Spinecare Topics
Types of Spinal Injury
Spine surgery may be required to return support and stability to an area of the spine compromised by osteoporosis and compression fractures. Generalized thinning of the bone renders any stabilization approach challenging. For example, surgical placement of wires and screws in the spine have to be anchored successfully. There may be inadequate capacity for anchoring these elements into thinned bone. Even the most experienced spine surgeon may have difficulty adequately placing and securing instruments. A spine surgical patient requiring fusion or fixation of the spine may need extra amounts of instrumentation and external bracing. If there is adequate time prior to scheduling a spinal surgical procedure, the patient with osteoporosis may benefit from aggressive therapeutic intervention in an attempt to improve bone density. This approach may include the use of calcium, vitamin D, and special medication, which will help to increase the calcium density within the bone.
Vertebral collapse secondary to osteoporosis can result in the development of abnormal spinal curvatures or scoliosis that can lead to physical deformity and chronic pain. A compression fracture could also lead to bone migration into the central or lateral spinal canal (neuroforamen) resulting in spinal cord and/or spinal nerve damage.

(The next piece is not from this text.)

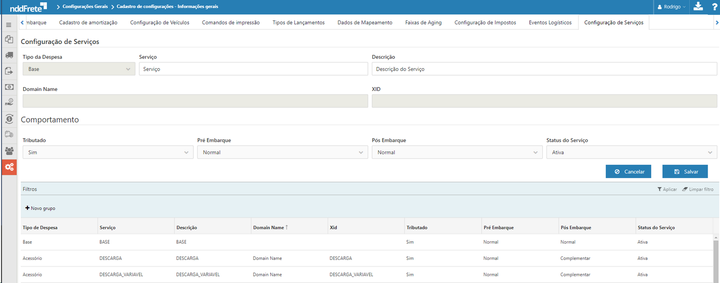Sort table by Domain Name column header
The image size is (720, 283).
(x=268, y=228)
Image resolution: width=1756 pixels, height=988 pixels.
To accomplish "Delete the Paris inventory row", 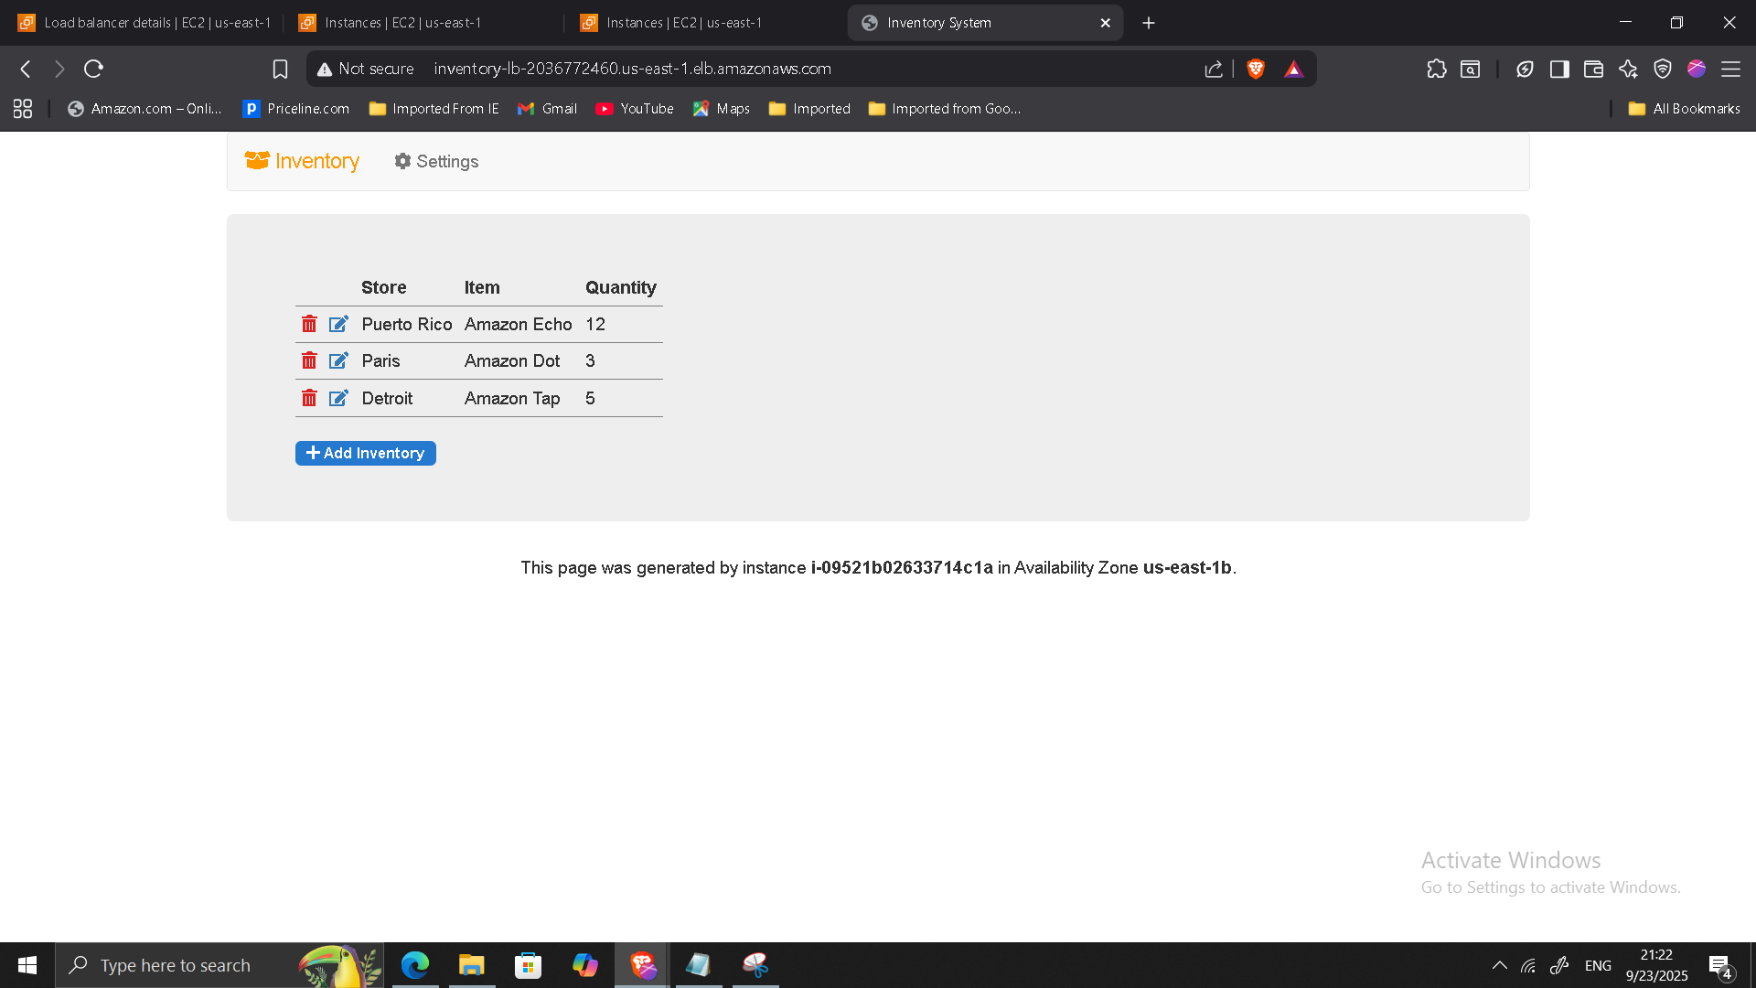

Dynamic Narrowing (Stenosis) of the Spine
The dimensions of the spinal canal and opening about the side of the spine neuroforamen are dynamic dependant upon spinal positions and patterns of movement. The amount of space around the nerve root changes with spinal movement. Extension and rotation of the spine reduces the size of the opening (neuroforamen). Surgically fused or degenerative hypomobile spinal (vertebral) segments increase the risk for excessive movement at adjacent spinal levels. If there is degenerative narrowing of the spinal canals, certain spinal movements may increase the risk for nerve compromise.
Immobilization Degeneration:
The term immobilization degeneration (ID) refers to the characteristic degenerative changes that occur with a loss of mobility. The examination findings associated with ID include varying levels of stiffness, structural degenerative changes, spinal segment hypomobility (hypomobility), muscular spasm, scar tissue (fibrosis), contractures, and bony ankylosis. Prolonged spinal joint immobilization contributes to decreased flexibility and extensibility of the fascia, ligaments, muscle, and connective tissues.
There are many detrimental consequences of joint immobilization, particularly when involving one or more segments of the spine. Specialized connective tissues help hold adjacent vertebrae together. Connective tissues lose extensibility when joints are immobilized. Muscles surrounding a joint with limited movement become tight and short. Joint immobilization has been associated with increased stiffness, surrounding muscle atrophy, loss of bone density (disuse osteoporosis), trabecular (bone) failure and chronic swelling (edema). Normal tissue movement and cyclic loading promotes spine health. Normal movement and related stress promotes tissue strength and extensibility. Immobilized tissues and the presence of inflammation favor the development scar tissue/adhesions.